Creating new companies helmed by experienced leaders is part of a longstanding GTCR practice, which it calls its Leaders Strategy. Corza says it is on the hunt for life sciences and medical technology companies and assets to acquire.
Lucier has been a NuVasive (NASDAQ: [[ticker:NUVA]]) board member since December 2013. He took over as chief executive at the San Diego spine device maker in 2015 in the wake of the resignation of the company’s longtime chairman and CEO Alex Lukianov, who left after an investigation revealed Lukianov had violated expense reimbursement and personnel policies.
NuVasive announced in October that Chris Barry would succeed Lucier as CEO; Lucier continues to serve as chairman.
Prior to his time at NuVasive, Lucier headed a Carlsbad, CA, company called Life Technologies for 11 years. (Once named Invitrogen, the company rebranded as Life Tech after its 2008 merger with Mountain View, CA-based Applied Biosystems.) Lucier saw the company through its 2013 acquisition by Waltham, MA-based Thermo Fisher Scientific (NYSE: [[ticker:TMO]]) in a deal valued at $13.6 billion.
Former GreatCall CFO Brian Berning is joining Lucier as the new company’s CFO. In 2017, GTCR bought out GreatCall, which operates a virtual mobile telecommunications network for seniors and sells a variety of products tailored for older customers, such as phones with large screens and big buttons. But in August 2018, the private equity firm sold GreatCall to Best Buy (NYSE: [[ticker:BBY]]) for $800 million in cash.
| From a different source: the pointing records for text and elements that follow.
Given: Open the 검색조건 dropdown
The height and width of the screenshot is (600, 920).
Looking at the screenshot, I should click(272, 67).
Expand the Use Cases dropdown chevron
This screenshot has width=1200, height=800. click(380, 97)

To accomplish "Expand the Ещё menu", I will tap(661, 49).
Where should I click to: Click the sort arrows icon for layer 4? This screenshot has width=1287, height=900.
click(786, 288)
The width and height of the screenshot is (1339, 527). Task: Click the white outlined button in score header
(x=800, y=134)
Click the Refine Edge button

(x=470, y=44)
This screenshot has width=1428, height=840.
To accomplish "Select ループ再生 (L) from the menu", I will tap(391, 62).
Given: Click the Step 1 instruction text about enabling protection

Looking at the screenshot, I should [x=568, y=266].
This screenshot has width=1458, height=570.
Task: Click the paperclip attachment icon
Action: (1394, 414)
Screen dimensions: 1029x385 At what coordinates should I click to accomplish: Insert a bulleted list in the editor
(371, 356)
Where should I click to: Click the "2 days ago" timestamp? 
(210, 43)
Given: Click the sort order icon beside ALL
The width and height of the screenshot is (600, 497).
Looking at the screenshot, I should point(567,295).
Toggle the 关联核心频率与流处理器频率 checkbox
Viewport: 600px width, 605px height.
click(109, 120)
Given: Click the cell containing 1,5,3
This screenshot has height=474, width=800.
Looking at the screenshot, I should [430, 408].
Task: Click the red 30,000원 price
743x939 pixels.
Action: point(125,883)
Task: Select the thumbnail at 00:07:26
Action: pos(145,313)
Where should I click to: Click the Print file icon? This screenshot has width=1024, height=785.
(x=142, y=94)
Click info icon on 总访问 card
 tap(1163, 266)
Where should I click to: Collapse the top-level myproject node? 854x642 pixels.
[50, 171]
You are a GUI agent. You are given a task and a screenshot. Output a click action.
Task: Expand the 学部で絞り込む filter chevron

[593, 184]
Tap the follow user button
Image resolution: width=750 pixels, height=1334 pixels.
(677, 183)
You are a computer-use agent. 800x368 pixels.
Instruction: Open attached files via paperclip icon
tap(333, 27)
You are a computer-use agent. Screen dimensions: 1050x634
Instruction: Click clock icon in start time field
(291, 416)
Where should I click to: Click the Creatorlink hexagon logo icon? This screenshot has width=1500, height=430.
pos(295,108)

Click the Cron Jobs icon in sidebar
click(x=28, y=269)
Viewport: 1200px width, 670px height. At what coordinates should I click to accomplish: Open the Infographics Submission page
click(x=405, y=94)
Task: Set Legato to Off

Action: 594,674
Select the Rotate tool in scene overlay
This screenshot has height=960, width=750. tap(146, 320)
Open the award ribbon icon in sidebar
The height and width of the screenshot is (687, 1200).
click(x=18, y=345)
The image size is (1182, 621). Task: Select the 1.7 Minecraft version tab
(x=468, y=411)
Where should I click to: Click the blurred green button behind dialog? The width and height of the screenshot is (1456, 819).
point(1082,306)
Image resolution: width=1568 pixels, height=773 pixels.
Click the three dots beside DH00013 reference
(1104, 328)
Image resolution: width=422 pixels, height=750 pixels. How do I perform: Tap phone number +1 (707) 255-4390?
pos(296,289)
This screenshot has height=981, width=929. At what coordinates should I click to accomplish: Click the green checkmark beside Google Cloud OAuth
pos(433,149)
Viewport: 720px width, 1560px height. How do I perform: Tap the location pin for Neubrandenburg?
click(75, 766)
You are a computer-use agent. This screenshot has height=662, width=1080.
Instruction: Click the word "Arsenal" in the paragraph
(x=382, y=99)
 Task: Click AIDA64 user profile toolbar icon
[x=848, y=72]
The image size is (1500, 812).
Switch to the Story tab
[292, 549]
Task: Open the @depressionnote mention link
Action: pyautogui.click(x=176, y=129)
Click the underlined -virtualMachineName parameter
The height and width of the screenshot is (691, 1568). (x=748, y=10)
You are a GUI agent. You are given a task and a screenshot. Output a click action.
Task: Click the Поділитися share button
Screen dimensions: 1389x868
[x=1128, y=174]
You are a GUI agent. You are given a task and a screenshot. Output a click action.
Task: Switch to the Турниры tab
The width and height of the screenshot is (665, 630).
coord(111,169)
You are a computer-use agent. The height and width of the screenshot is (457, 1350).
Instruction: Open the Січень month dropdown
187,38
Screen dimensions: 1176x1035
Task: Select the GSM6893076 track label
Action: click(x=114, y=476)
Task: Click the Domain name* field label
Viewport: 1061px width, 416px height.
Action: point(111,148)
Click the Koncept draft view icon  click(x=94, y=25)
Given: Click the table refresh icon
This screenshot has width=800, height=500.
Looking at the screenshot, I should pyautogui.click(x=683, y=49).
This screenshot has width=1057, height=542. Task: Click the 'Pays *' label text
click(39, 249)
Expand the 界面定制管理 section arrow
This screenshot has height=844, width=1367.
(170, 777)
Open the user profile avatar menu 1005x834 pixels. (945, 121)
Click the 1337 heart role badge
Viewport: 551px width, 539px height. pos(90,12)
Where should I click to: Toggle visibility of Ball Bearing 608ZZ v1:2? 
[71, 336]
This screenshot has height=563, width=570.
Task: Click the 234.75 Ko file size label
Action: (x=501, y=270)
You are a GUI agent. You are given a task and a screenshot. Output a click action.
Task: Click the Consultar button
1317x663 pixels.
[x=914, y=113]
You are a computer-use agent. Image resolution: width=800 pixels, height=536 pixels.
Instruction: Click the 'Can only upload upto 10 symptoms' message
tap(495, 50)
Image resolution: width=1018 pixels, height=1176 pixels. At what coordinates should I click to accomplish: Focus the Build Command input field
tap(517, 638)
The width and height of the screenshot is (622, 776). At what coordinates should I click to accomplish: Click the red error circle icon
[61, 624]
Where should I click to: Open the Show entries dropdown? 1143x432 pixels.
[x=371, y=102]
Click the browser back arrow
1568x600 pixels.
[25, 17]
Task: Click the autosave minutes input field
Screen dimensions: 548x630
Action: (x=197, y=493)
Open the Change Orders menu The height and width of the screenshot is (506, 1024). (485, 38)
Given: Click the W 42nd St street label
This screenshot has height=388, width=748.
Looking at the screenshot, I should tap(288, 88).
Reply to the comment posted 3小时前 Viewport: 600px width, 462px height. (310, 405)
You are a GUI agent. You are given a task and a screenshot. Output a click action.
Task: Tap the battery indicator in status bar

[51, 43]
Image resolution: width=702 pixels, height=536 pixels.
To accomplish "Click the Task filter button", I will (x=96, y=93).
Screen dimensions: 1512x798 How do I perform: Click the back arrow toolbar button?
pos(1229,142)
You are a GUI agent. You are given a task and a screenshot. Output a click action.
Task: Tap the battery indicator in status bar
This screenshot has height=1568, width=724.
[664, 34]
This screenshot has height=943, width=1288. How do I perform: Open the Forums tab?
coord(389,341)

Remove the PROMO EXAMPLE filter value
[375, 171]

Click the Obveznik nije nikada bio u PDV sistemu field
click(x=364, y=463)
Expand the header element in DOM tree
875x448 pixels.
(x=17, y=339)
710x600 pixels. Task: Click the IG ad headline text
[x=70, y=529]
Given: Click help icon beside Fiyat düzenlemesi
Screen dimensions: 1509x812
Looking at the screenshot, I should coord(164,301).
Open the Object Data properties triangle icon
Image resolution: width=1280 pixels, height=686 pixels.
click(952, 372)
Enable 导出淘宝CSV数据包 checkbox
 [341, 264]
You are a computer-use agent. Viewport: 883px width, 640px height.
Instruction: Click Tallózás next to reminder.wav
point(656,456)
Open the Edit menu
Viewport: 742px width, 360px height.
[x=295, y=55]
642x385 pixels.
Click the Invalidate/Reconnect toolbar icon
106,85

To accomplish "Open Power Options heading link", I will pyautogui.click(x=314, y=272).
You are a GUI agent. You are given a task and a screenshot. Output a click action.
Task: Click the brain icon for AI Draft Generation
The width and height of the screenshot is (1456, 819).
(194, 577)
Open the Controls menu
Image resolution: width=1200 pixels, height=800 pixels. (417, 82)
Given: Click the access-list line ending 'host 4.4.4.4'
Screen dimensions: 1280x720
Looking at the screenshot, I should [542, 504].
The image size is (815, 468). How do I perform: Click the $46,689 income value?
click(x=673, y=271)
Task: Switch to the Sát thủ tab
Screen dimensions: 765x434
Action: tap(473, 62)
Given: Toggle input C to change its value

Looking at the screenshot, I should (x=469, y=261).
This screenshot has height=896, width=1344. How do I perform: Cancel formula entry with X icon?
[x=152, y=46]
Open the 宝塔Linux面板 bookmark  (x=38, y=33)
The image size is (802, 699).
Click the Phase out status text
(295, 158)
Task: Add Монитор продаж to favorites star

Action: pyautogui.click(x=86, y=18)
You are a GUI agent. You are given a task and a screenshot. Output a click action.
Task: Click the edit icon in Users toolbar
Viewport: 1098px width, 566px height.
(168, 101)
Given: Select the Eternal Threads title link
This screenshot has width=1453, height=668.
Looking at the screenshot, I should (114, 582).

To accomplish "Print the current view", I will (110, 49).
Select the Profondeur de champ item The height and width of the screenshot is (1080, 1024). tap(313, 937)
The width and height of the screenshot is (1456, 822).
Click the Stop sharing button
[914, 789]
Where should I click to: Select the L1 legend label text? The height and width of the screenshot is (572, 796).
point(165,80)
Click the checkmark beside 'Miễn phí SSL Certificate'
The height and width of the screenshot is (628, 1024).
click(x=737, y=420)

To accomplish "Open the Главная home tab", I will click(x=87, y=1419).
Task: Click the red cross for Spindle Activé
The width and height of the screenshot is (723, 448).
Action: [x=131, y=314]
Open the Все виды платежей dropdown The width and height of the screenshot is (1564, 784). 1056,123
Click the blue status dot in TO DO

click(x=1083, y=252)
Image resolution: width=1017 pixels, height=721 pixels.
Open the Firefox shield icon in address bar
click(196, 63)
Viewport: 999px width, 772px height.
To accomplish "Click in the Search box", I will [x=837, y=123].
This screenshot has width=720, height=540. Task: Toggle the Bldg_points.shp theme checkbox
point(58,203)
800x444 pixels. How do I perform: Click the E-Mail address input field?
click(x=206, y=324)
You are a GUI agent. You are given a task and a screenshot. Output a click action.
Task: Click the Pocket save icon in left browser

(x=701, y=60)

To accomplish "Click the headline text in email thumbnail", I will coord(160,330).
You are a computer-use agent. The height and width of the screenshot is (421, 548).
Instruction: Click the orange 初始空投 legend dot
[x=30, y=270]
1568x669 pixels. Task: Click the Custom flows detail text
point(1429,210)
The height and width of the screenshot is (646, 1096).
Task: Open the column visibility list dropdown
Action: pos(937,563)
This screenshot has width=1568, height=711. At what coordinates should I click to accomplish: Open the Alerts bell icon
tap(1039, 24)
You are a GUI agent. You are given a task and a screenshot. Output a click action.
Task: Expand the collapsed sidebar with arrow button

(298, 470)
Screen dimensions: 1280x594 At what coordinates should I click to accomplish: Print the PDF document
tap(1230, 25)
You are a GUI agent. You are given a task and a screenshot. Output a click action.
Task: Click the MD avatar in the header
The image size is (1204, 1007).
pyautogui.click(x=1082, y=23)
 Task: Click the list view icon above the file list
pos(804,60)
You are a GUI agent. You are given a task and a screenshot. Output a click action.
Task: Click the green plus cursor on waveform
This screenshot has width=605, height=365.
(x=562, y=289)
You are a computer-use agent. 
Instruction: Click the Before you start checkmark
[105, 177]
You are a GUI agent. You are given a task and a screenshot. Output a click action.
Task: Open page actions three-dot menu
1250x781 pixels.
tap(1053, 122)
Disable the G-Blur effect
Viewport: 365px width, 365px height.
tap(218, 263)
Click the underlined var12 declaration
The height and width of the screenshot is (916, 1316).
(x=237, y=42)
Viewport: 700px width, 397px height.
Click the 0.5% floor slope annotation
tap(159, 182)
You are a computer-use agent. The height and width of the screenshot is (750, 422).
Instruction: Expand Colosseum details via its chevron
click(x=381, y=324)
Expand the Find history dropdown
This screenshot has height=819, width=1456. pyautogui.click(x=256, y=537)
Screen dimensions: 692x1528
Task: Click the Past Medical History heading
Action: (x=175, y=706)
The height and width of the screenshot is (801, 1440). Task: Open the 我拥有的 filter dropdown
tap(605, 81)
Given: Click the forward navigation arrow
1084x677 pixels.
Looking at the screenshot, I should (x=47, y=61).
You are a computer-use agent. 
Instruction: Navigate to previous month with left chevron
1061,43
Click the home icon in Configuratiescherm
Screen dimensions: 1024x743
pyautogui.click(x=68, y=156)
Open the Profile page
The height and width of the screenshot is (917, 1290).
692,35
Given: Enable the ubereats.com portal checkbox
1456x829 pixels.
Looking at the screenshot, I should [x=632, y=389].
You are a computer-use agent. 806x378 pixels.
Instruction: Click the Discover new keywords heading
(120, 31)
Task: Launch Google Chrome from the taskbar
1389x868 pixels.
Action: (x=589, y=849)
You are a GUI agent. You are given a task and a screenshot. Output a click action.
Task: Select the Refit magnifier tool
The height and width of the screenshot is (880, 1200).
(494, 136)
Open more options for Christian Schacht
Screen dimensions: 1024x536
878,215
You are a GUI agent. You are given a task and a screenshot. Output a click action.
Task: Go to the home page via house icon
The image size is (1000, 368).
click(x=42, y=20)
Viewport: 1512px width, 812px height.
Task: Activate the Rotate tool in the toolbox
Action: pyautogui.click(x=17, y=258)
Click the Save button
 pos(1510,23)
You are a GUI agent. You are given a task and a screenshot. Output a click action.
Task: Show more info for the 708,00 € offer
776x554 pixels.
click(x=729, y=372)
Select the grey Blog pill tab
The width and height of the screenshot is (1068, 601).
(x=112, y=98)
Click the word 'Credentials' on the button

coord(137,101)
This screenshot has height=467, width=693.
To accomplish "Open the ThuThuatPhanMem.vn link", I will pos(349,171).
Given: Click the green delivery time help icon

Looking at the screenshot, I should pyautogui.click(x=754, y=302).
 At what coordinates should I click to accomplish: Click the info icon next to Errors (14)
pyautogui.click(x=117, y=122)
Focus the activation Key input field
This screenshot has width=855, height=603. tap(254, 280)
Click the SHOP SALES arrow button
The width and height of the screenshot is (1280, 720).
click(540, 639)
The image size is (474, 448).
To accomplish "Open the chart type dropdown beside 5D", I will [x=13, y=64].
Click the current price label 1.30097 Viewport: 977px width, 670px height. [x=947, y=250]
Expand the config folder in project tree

Even before the GreatCall transactions, GTCR had been active in San Diego for some time, acquiring at least two other locally based companies—Lyxt, which puts video cameras in commercial truck cabs to improve driver safety, for more than $500 million in 2016, and healthtech company Xifin, for an undisclosed amount, in 2014.
GTCR and Lucier’s relationship dates back to the executive’s time as a director at Cole-Parmer, which the PE firm carved out from Thermo Fisher in 2014. (Later it sold the unit to another private equity shop, Golden Gate Capital.)
Lucier is also on the board of Catalent (NYSE: [[ticker:CTLT]]), the New Jersey-based contract drug developer and manufacturer, which has West Coast operations in San Diego. He previously served as a director at medical device maker CareFusion, which was acquired by Becton Dickinson in 2015 for about $12 billion.